Bref, un bon moment de lecture, qui vide bien la tête quand on est fatigué des études, de l’actualité ou du quotidien hyper-angoissant que nous vivons en ce moment. Des fois, cela fait du bien de s’évader de la réalité !

Paru aux éditions LGF, 2016 (Le Livre de Poche). ISBN : 978-2-253-16403-6.

lundi 2 octobre 2023

Dialogues des Carmélites, de Georges Bernanos

Pour une raison que j'ignore, je suis attirée par les écrits de Bernanos, tout en ayant comme une certaine appréhension à les lire, non pas parce que j'aurais peur du contenu, mais parce que j'ai l'impression de ne pas être assez « douée » pour comprendre cet auteur. Un peu comme si je n’osais pas m’attaquer à ce monument littéraire, de peur de ne pas être digne de l’auteur ou de ne pas être capable d’en saisir le sens, la saveur ou la beauté. C'est très bizarre, vous en conviendrez. Cet ouvrage ne fait pas exception à la règle : je l’ai acheté durant l’été et j’ai mis plus d’un mois (alors que je le cherchais depuis longtemps et que j’avais hâte de le lire!) avant de l’ouvrir… Bref.

En 1774, la Marquise de la Force donne naissance à une petite fille, Blanche, mais meurt en couches. Quinze ans plus tard, en avril 1789, la jeune Blanche de la Force entre au Carmel de Compiègne où elle pense trouver sécurité et bonheur dans un monde en plein bouleversement. Paris est à feu et à sang : la Révolution Française vient de commencer.

Par la suite, les révolutionnaires édictent des lois interdisant aux prêtres de célébrer la messe et confisquant les biens des congrégations religieuses, allant même, plus tard, jusqu’à mettre à mort les religieux et religieuses qui refusent d’abjurer leur foi en Christ et d’embrasser la nouvelle religion.
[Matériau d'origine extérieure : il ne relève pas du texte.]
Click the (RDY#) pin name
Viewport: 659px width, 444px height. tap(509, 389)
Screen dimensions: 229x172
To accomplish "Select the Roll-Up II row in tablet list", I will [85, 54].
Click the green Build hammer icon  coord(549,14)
Quand les religieuses de Compiègne sont arrêtées, Blanche parvient à s’enfuir. La peur revient maintenant que le calme et la paix du couvent lui sont retirés. Blanche craint pour sa vie, bien sûr, mais elle sait également que ses sœurs, elles, depuis leur prison, ont peu de chance d’en réchapper…

Cet ouvrage est construit pour un scénario cinématographique. Georges Bernanos y a écrit les indications de cadrage, de décors… et le tout est présenté comme une pièce de théâtre, avec tableaux et scènes où les décors changent, les personnages évoluent, le temps passe.
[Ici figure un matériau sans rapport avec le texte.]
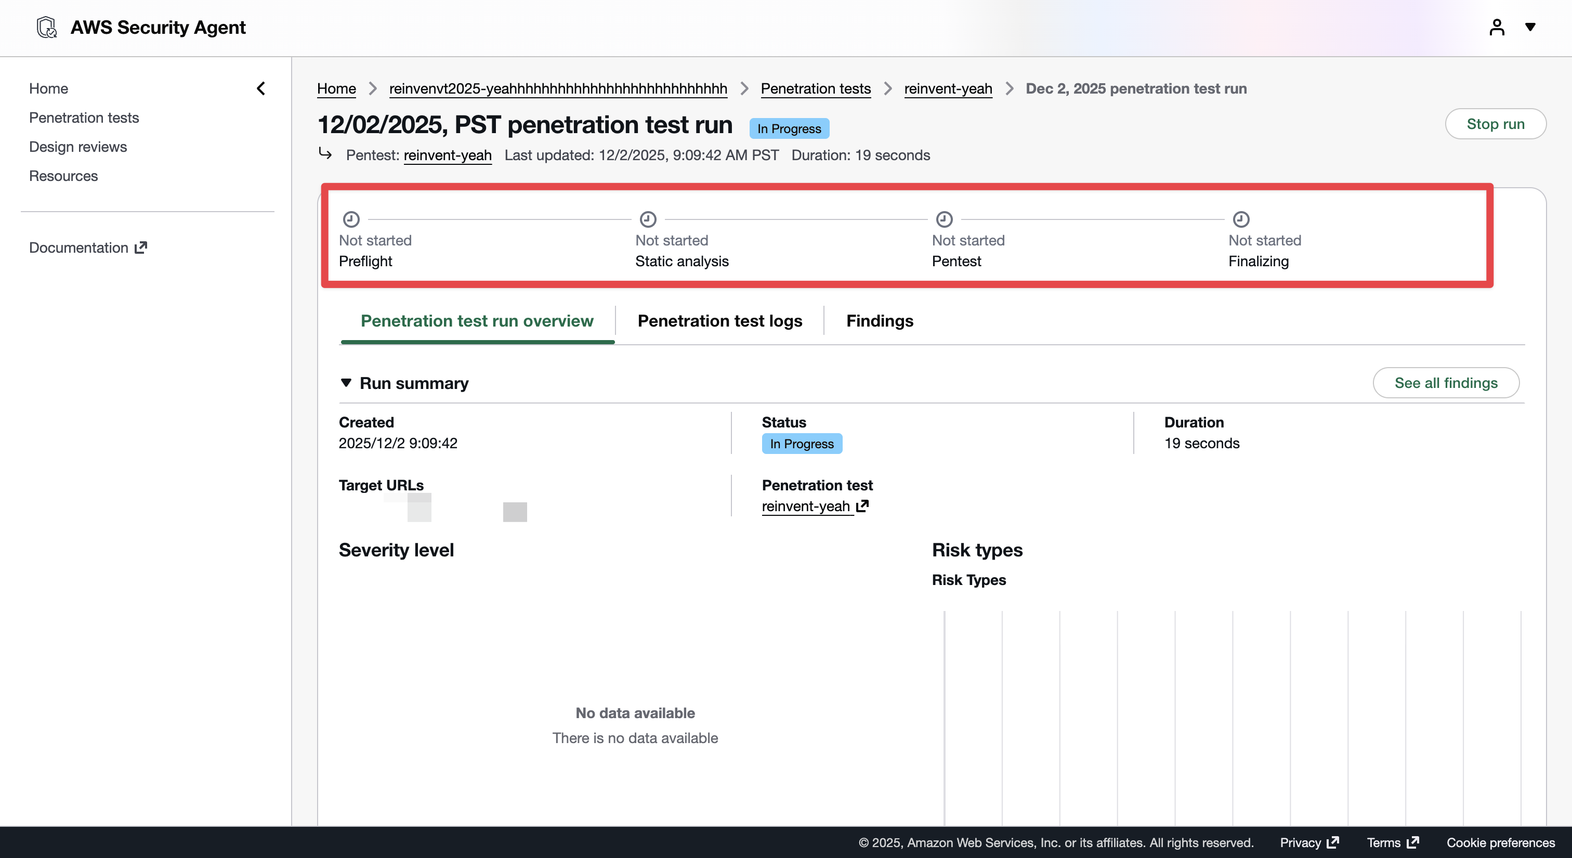Click the Static analysis step clock icon
Screen dimensions: 1572x858
(647, 219)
D’une lecture très aisée, cet ouvrage, économe en descriptions du fait de sa construction, va à l’essentiel : ce que se disent les carmélites durant cette période bouleversée de la Révolution. Et c’est tout simplement magnifique. Magnifiquement écrit, tout d’abord, bien sûr (l’auteur est vraiment, vraiment un grand écrivain), magnifique aussi dans le contenu (c’est d’une très grande profondeur spirituelle) et dans la concision (le livre se lit très, très vite) et il est très court (154 petites pages).

C’est une lecture époustouflante, vraiment, qui parle de renoncement, de sacrifice, de la peur, bien sûr, de la mort et du courage d’y faire face. Pour le croyant, tout est là : ce à quoi nous amène la foi, c’est ça : le dépouillement, le renoncement à mener sa vie soi-même, l’acceptation d’un plus grand dessein que le mien, l’acceptation aussi de renoncer à faire ma volonté pour que celle d’Un Autre se fasse en moi et à travers moi. Jusqu’au don total, le don de sa vie, si les circonstances l’exigent.

C’est tout simplement bouleversant.


Paru aux éditions du Seuil (Points), 1996. ISBN : 978-2-02-028542-1.